→ DATASET ROWS:
━━━━━━━━━━━━━━━━

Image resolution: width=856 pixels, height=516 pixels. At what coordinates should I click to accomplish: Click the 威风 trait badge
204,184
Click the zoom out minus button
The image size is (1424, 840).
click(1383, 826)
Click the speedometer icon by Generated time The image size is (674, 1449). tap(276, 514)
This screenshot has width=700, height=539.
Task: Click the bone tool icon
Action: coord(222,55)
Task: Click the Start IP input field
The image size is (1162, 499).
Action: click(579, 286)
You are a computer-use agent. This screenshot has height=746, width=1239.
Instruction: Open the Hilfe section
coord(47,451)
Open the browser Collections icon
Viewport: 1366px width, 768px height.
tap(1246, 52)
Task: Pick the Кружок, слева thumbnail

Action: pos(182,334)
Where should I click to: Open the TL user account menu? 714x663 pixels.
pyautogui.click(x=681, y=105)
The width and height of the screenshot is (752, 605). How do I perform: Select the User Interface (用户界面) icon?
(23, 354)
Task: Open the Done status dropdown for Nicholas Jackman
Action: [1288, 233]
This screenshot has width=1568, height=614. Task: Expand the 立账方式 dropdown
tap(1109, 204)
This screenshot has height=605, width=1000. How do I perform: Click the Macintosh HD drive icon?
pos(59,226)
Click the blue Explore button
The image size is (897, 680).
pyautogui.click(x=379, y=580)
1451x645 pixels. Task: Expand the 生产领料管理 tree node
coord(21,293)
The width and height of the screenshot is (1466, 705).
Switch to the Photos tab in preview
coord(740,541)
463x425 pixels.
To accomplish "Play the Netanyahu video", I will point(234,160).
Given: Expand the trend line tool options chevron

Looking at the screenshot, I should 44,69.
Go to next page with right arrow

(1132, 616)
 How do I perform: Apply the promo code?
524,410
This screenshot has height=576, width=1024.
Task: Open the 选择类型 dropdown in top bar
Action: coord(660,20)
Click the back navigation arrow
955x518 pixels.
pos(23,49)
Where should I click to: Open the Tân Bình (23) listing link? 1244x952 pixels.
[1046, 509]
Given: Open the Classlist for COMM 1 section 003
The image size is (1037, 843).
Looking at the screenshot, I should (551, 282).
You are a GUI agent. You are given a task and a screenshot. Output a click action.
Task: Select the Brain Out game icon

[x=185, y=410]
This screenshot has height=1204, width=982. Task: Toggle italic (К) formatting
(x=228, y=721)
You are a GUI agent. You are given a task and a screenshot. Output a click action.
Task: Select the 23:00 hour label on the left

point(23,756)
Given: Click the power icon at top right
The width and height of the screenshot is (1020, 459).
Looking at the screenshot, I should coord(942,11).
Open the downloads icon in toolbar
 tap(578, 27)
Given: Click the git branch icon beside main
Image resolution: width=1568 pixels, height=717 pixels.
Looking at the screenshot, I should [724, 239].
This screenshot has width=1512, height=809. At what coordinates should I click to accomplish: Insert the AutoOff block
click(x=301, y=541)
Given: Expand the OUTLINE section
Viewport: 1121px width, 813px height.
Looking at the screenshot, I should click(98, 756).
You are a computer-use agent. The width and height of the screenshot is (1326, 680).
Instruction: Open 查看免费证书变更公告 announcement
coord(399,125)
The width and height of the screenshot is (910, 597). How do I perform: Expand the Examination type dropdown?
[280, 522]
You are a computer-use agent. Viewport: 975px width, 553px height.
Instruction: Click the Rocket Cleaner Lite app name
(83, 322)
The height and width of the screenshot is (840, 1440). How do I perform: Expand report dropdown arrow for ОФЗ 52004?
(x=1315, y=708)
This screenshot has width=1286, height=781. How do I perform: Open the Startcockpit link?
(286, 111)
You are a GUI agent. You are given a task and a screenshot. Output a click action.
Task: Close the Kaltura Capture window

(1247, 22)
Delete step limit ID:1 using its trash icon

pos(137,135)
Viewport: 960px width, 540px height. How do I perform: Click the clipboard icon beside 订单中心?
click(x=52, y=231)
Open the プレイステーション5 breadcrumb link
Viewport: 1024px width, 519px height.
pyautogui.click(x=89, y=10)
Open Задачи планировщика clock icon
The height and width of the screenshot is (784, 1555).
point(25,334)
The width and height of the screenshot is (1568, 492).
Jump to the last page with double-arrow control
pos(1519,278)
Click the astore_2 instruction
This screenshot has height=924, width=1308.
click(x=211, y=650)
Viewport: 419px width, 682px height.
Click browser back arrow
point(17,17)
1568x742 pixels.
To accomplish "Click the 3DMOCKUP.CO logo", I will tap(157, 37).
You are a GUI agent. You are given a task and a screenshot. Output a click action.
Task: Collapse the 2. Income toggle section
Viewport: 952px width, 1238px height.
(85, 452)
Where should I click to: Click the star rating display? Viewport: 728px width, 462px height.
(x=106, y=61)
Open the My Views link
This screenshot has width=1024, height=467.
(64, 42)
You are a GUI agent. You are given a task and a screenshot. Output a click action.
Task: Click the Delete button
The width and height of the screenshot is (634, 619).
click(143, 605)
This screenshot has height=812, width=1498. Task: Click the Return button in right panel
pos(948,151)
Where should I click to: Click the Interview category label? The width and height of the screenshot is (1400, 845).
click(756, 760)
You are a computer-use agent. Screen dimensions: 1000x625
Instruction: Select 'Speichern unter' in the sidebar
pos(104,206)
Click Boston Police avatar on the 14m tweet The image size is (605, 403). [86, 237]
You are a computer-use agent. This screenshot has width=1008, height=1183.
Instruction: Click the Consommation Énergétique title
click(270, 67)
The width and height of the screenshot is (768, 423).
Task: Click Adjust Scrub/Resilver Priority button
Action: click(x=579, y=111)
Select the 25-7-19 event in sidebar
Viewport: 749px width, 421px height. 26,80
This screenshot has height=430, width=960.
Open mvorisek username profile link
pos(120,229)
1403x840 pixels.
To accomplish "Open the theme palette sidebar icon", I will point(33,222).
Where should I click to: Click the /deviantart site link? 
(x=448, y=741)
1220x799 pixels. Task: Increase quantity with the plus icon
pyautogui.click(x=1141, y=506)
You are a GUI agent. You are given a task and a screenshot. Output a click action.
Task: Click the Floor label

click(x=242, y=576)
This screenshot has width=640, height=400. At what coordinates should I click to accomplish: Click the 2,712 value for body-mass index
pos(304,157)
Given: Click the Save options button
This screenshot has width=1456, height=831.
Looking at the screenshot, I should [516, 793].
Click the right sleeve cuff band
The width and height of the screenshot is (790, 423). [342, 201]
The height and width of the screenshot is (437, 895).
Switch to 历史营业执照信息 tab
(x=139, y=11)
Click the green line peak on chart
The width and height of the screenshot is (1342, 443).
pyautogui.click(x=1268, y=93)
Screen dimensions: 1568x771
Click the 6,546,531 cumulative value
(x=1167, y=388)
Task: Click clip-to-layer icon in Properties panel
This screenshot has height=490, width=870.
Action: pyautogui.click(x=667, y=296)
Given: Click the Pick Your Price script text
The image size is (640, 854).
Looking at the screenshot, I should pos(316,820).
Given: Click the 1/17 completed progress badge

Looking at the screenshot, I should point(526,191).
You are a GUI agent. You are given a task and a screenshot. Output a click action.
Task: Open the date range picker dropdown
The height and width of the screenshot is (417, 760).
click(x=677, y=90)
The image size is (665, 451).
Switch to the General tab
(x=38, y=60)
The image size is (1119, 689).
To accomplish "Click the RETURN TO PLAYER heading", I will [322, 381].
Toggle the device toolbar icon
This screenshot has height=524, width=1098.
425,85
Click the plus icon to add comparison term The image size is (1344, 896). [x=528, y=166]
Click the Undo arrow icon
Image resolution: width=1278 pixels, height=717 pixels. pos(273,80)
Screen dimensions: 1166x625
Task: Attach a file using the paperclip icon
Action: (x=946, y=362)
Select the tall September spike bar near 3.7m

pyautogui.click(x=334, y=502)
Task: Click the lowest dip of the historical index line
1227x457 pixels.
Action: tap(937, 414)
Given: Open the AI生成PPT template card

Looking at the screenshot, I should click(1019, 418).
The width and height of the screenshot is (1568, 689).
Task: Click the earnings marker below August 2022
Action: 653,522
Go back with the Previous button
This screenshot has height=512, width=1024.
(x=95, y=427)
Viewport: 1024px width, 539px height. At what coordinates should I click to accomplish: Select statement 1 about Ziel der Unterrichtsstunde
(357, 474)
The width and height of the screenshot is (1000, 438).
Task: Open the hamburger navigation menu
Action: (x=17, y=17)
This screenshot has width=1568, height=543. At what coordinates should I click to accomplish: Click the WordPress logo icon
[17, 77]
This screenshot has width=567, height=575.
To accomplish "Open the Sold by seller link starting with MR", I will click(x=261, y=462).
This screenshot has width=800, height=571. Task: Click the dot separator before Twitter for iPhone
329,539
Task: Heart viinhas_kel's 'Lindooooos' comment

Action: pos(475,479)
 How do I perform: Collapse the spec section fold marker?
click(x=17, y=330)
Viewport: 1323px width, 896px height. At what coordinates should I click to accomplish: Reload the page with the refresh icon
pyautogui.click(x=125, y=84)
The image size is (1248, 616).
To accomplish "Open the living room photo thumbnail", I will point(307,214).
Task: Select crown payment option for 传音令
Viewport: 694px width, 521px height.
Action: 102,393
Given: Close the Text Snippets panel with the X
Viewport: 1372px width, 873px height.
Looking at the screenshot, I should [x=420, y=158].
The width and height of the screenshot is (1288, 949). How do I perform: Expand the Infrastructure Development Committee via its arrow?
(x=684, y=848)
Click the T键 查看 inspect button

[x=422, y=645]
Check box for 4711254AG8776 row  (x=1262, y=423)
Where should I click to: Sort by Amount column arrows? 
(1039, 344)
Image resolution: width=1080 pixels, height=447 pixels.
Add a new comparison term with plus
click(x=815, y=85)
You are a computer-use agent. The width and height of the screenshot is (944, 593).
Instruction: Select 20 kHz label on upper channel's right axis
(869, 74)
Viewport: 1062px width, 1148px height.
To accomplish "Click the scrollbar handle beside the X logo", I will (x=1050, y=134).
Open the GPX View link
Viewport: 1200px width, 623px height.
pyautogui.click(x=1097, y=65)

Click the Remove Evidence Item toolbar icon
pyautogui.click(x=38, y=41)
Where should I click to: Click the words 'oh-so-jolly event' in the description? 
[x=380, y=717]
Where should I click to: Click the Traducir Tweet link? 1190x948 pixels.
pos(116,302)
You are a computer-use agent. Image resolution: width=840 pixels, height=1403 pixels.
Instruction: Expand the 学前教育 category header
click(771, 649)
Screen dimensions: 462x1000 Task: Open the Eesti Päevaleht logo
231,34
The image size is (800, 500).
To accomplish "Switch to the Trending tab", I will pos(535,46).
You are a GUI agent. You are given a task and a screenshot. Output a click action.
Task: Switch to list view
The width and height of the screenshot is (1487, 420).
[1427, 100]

━━━━━━━━━━━━━━━━

→ WHAT IS EXPECTED: Please return the rows above unchanged, beginning with the line containing "How do I perform: Collapse" and ending with the line containing "pos(116,302)".

→ THE REPLY:
 How do I perform: Collapse the spec section fold marker?
click(x=17, y=330)
Viewport: 1323px width, 896px height. At what coordinates should I click to accomplish: Reload the page with the refresh icon
pyautogui.click(x=125, y=84)
The image size is (1248, 616).
To accomplish "Open the living room photo thumbnail", I will point(307,214).
Task: Select crown payment option for 传音令
Viewport: 694px width, 521px height.
Action: 102,393
Given: Close the Text Snippets panel with the X
Viewport: 1372px width, 873px height.
Looking at the screenshot, I should [x=420, y=158].
The width and height of the screenshot is (1288, 949). How do I perform: Expand the Infrastructure Development Committee via its arrow?
(x=684, y=848)
Click the T键 查看 inspect button

[x=422, y=645]
Check box for 4711254AG8776 row  (x=1262, y=423)
Where should I click to: Sort by Amount column arrows? 
(1039, 344)
Image resolution: width=1080 pixels, height=447 pixels.
Add a new comparison term with plus
click(x=815, y=85)
You are a computer-use agent. The width and height of the screenshot is (944, 593).
Instruction: Select 20 kHz label on upper channel's right axis
(869, 74)
Viewport: 1062px width, 1148px height.
To accomplish "Click the scrollbar handle beside the X logo", I will (x=1050, y=134).
Open the GPX View link
Viewport: 1200px width, 623px height.
pyautogui.click(x=1097, y=65)

Click the Remove Evidence Item toolbar icon
pyautogui.click(x=38, y=41)
Where should I click to: Click the words 'oh-so-jolly event' in the description? 
[x=380, y=717]
Where should I click to: Click the Traducir Tweet link? 1190x948 pixels.
pos(116,302)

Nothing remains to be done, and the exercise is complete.